● PROMPT:
Extract, exactly and without pictures, every line from the one that includes "This screenshot has" through the final line of the material below.

※

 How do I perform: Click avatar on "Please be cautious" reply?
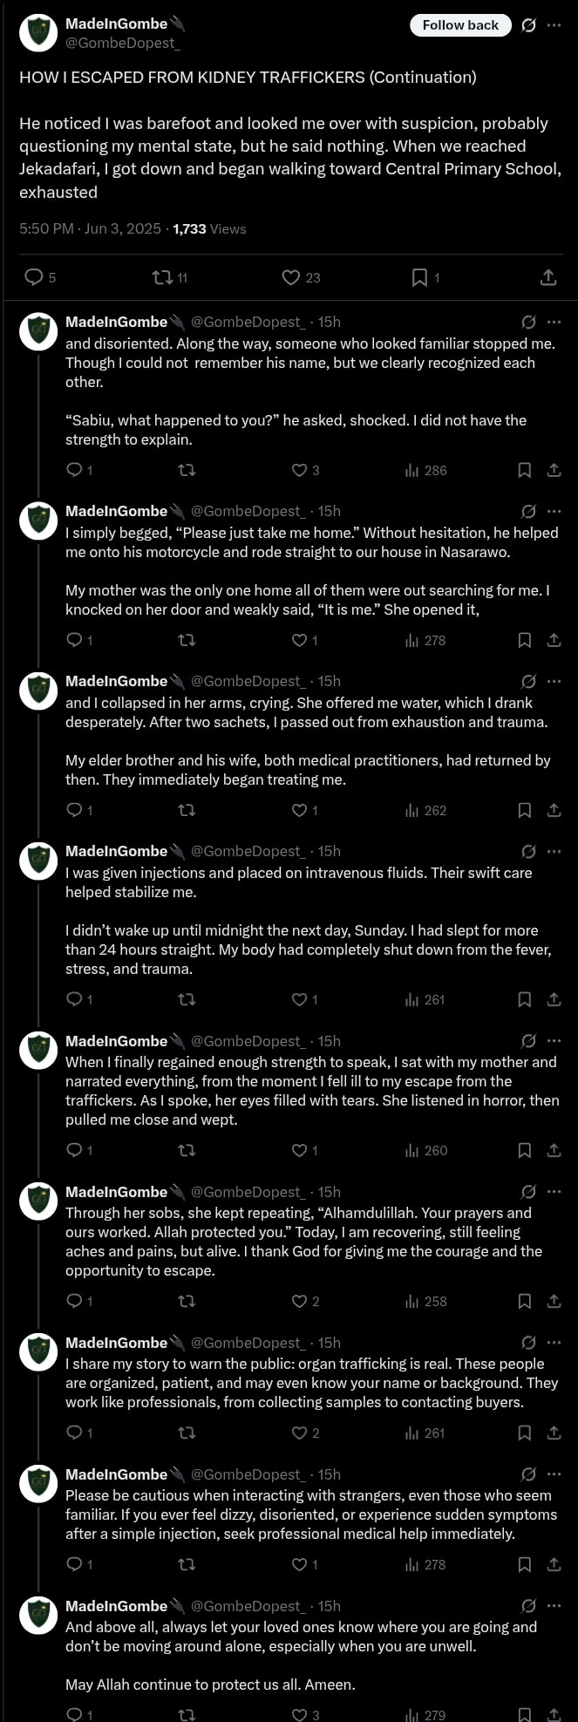click(x=38, y=1483)
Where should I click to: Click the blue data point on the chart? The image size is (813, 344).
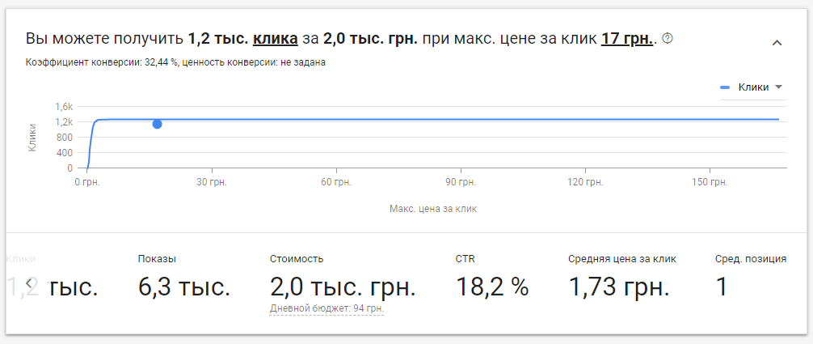coord(157,124)
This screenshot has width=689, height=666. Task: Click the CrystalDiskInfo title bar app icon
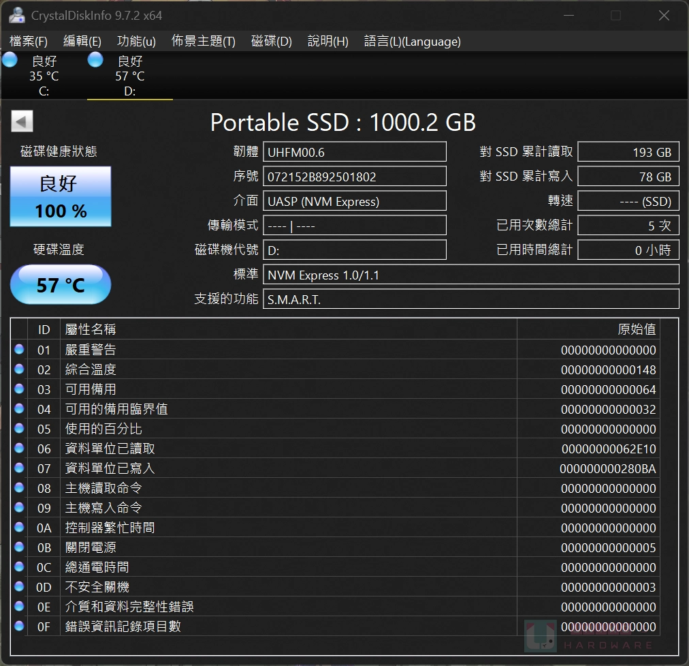click(16, 14)
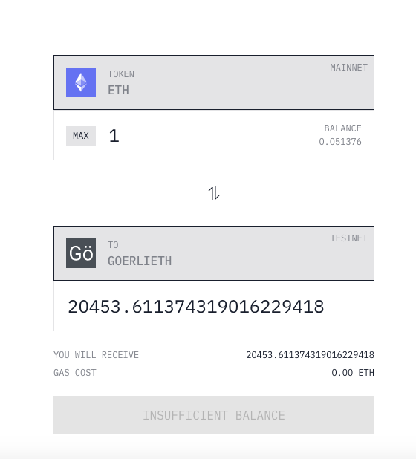Viewport: 416px width, 459px height.
Task: Click the TOKEN label above ETH
Action: (121, 74)
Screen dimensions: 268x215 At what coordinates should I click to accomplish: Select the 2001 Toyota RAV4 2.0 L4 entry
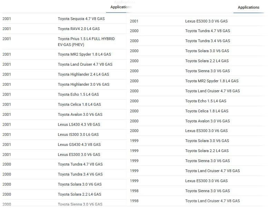(x=64, y=29)
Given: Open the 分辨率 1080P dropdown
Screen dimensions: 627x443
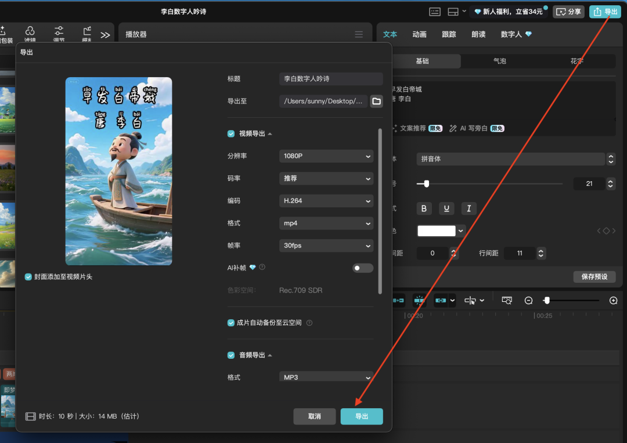Looking at the screenshot, I should pos(326,156).
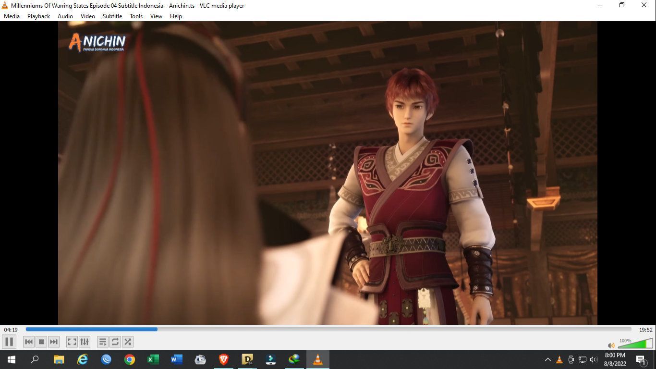
Task: Expand the Audio menu
Action: pyautogui.click(x=65, y=16)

※

● ANSWER TO THE PROBLEM:
This screenshot has width=689, height=666. Task: Click the CrystalDiskInfo title bar app icon
click(16, 14)
Viewport: 416px width, 459px height.
Task: Click the TOKEN label above ETH
Action: (121, 74)
Screen dimensions: 268x215 At what coordinates should I click to accomplish: Select the 2001 Toyota RAV4 2.0 L4 entry
(x=64, y=29)
Given: Open the 分辨率 1080P dropdown
Screen dimensions: 627x443
Looking at the screenshot, I should pos(326,156).
Task: Expand the Audio menu
Action: pyautogui.click(x=65, y=16)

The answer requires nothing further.